Reproduce all of the material, keeping each line intact.

DATASET EXTRACT →
__________________________________________________
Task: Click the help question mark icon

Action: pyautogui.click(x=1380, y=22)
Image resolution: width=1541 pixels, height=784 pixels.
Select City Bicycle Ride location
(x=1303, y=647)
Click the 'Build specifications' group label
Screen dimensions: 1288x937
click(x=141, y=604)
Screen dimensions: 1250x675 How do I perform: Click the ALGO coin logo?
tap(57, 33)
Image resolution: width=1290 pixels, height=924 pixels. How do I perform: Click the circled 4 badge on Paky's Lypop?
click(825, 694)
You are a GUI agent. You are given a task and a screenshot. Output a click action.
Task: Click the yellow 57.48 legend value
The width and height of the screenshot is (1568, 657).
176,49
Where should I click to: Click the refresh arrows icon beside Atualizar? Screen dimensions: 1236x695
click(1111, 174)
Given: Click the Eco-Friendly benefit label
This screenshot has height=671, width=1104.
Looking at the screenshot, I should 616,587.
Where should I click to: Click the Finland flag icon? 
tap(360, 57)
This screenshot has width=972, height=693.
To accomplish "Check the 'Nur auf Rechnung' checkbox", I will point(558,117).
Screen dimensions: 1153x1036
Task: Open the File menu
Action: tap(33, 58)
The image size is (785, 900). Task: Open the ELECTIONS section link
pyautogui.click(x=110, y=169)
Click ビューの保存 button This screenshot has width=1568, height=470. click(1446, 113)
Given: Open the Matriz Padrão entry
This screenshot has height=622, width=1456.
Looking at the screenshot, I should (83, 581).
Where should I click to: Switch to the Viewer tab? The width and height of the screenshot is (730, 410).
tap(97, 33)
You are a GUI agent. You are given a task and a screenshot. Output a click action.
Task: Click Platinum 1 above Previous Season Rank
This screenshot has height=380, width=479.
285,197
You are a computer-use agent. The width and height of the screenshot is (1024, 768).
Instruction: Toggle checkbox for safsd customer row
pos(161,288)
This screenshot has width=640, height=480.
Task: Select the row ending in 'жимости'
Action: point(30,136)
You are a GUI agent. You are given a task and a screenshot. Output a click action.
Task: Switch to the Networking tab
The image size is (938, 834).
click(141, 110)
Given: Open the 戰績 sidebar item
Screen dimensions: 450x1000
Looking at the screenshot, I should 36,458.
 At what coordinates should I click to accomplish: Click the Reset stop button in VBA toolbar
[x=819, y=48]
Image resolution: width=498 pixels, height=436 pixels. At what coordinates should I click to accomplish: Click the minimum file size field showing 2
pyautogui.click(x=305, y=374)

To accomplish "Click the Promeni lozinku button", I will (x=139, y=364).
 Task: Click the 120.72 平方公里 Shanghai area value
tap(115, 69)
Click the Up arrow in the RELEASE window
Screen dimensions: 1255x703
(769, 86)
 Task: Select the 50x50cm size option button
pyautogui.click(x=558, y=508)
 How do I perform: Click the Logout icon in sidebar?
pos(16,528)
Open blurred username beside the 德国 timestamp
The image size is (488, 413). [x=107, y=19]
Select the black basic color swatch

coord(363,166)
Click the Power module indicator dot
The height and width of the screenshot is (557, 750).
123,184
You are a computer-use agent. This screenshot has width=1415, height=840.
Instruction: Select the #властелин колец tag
__________________________________________________
RESPONSE FOR THIS EXERCISE →
Task: Click the help question mark icon

Action: pyautogui.click(x=1380, y=22)
Image resolution: width=1541 pixels, height=784 pixels.
Select City Bicycle Ride location
(x=1303, y=647)
Click the 'Build specifications' group label
Screen dimensions: 1288x937
click(x=141, y=604)
Screen dimensions: 1250x675 How do I perform: Click the ALGO coin logo?
tap(57, 33)
Image resolution: width=1290 pixels, height=924 pixels. How do I perform: Click the circled 4 badge on Paky's Lypop?
click(825, 694)
You are a GUI agent. You are given a task and a screenshot. Output a click action.
Task: Click the yellow 57.48 legend value
The width and height of the screenshot is (1568, 657).
176,49
Where should I click to: Click the refresh arrows icon beside Atualizar? Screen dimensions: 1236x695
click(1111, 174)
Given: Click the Eco-Friendly benefit label
This screenshot has height=671, width=1104.
Looking at the screenshot, I should 616,587.
Where should I click to: Click the Finland flag icon? 
tap(360, 57)
This screenshot has width=972, height=693.
To accomplish "Check the 'Nur auf Rechnung' checkbox", I will point(558,117).
Screen dimensions: 1153x1036
Task: Open the File menu
Action: tap(33, 58)
The image size is (785, 900). Task: Open the ELECTIONS section link
pyautogui.click(x=110, y=169)
Click ビューの保存 button This screenshot has width=1568, height=470. click(1446, 113)
Given: Open the Matriz Padrão entry
This screenshot has height=622, width=1456.
Looking at the screenshot, I should (83, 581).
Where should I click to: Switch to the Viewer tab? The width and height of the screenshot is (730, 410).
tap(97, 33)
You are a GUI agent. You are given a task and a screenshot. Output a click action.
Task: Click Platinum 1 above Previous Season Rank
This screenshot has height=380, width=479.
285,197
You are a computer-use agent. The width and height of the screenshot is (1024, 768).
Instruction: Toggle checkbox for safsd customer row
pos(161,288)
This screenshot has width=640, height=480.
Task: Select the row ending in 'жимости'
Action: point(30,136)
You are a GUI agent. You are given a task and a screenshot. Output a click action.
Task: Switch to the Networking tab
The image size is (938, 834).
click(141, 110)
Given: Open the 戰績 sidebar item
Screen dimensions: 450x1000
Looking at the screenshot, I should 36,458.
 At what coordinates should I click to accomplish: Click the Reset stop button in VBA toolbar
[x=819, y=48]
Image resolution: width=498 pixels, height=436 pixels. At what coordinates should I click to accomplish: Click the minimum file size field showing 2
pyautogui.click(x=305, y=374)

To accomplish "Click the Promeni lozinku button", I will (x=139, y=364).
 Task: Click the 120.72 平方公里 Shanghai area value
tap(115, 69)
Click the Up arrow in the RELEASE window
Screen dimensions: 1255x703
(769, 86)
 Task: Select the 50x50cm size option button
pyautogui.click(x=558, y=508)
 How do I perform: Click the Logout icon in sidebar?
pos(16,528)
Open blurred username beside the 德国 timestamp
The image size is (488, 413). [x=107, y=19]
Select the black basic color swatch

coord(363,166)
Click the Power module indicator dot
The height and width of the screenshot is (557, 750).
123,184
You are a computer-use agent. This screenshot has width=1415, height=840.
Instruction: Select the #властелин колец tag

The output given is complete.